== Segment start ==

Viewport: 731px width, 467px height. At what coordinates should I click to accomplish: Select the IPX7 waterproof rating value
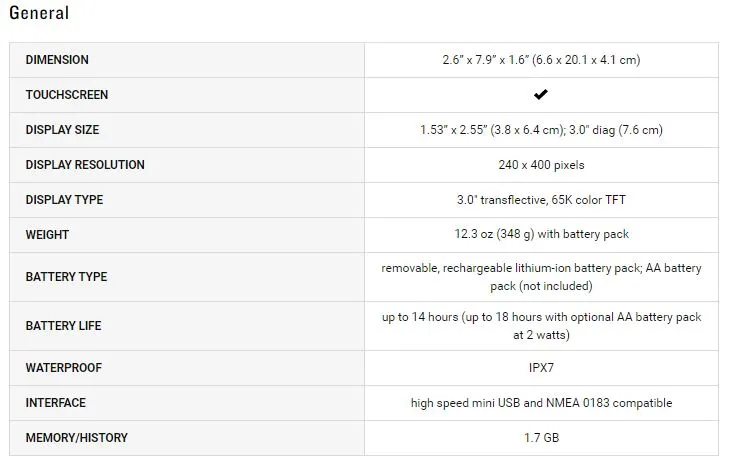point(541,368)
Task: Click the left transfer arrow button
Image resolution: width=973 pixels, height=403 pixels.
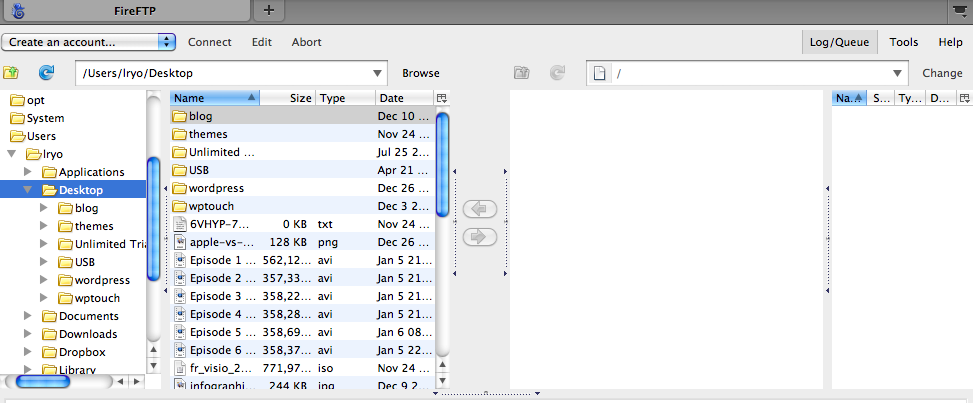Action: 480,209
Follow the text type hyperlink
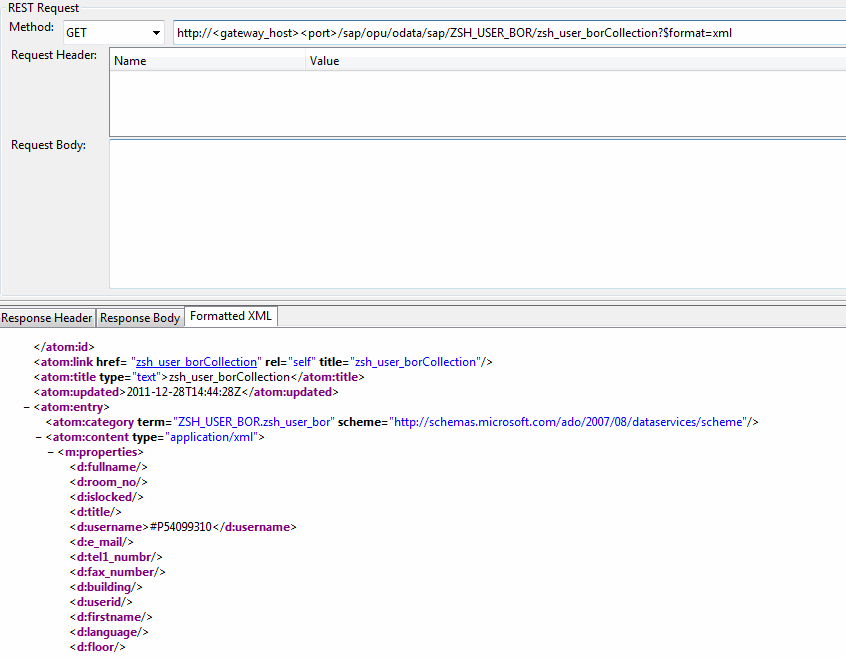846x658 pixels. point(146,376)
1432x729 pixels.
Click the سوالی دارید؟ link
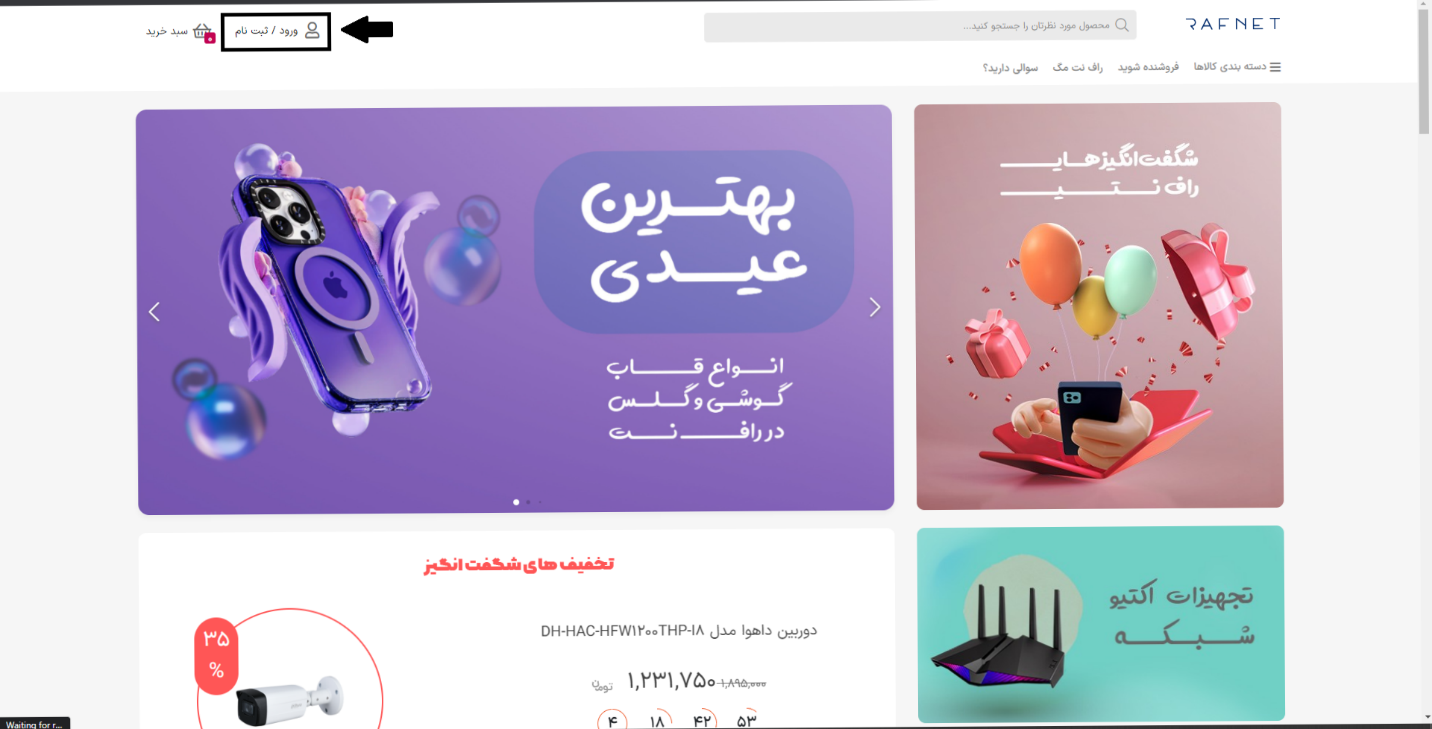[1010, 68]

== Segment end ==

■ **To do**: Only the text of the entries above is to be given again, exactly, with the pictures left out.

■ **Solution to this problem**:
Viewport: 731px width, 467px height. At what coordinates should I click to accomplish: Select the IPX7 waterproof rating value
point(541,368)
Task: Click the left transfer arrow button
Image resolution: width=973 pixels, height=403 pixels.
Action: 480,209
Follow the text type hyperlink
846x658 pixels. point(146,376)
1432x729 pixels.
Click the سوالی دارید؟ link
[1010, 68]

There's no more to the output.